The force of evil in this setting is known as the Shadow, and various unsavory creatures are allied with this aspect. These are detailed in the bestiary, along with unique animals and plants found on the Witch World.

The only other book required to use this supplement is the GURPS Basic Set (3rd edition), although GURPS Magic is recommended.

==Publication history==
GURPS Witch World: Roleplaying in Andre Norton's Witch World was written by Sasha Miller and Ben W. Miller, and was published by Steve Jackson Games in 1989 as a 128-page book. The book features a color-illustrated stiff paper jacket and black-and-white interior illustrations.
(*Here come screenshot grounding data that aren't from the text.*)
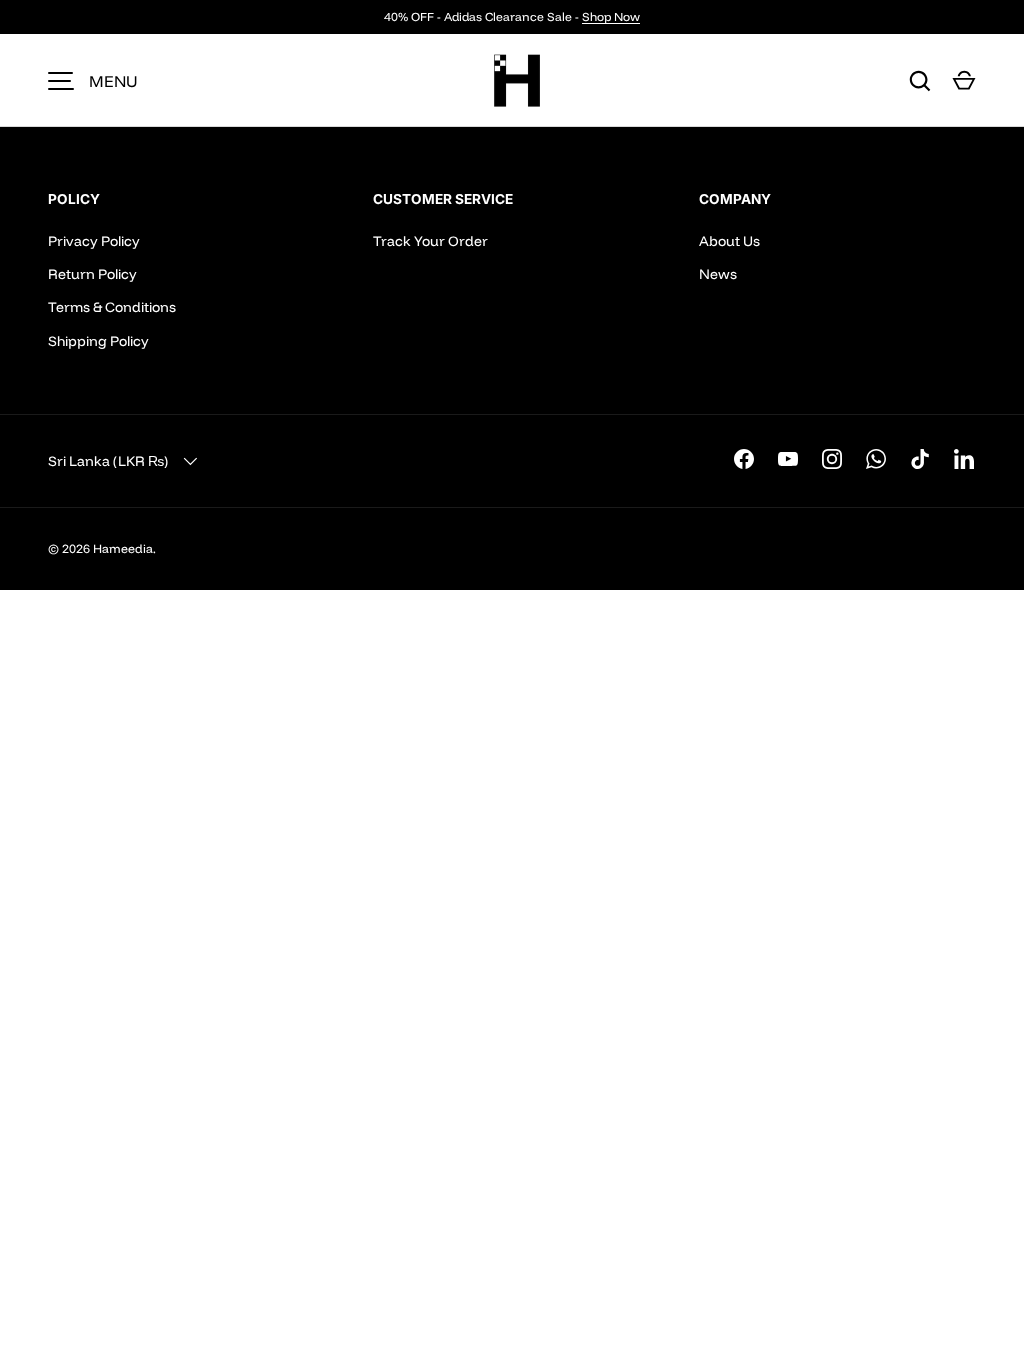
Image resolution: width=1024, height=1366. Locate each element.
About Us (729, 241)
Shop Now (611, 16)
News (718, 274)
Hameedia (123, 548)
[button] (964, 81)
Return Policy (92, 274)
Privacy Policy (94, 241)
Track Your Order (430, 241)
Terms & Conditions (112, 307)
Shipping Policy (98, 341)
In his 2011 book Designers & Dragons, games historian Shannon Appelcline noted that GURPS Witch World was one of the earliest licensed properties produced by Steve Jackson Games.

==Reception==
In the June 1989 edition of Games International (Issue 6), James Wallis thought that the book had done a good job of interpreting the Witch World series, commenting, "authority and knowledgebility are apparent throughout." He concluded by giving this book an above-average rating of 4 out of 5, saying, "Fans of Witch World should certainly buy this book. Avid devourers of fantasy fiction would probably also find it appealing."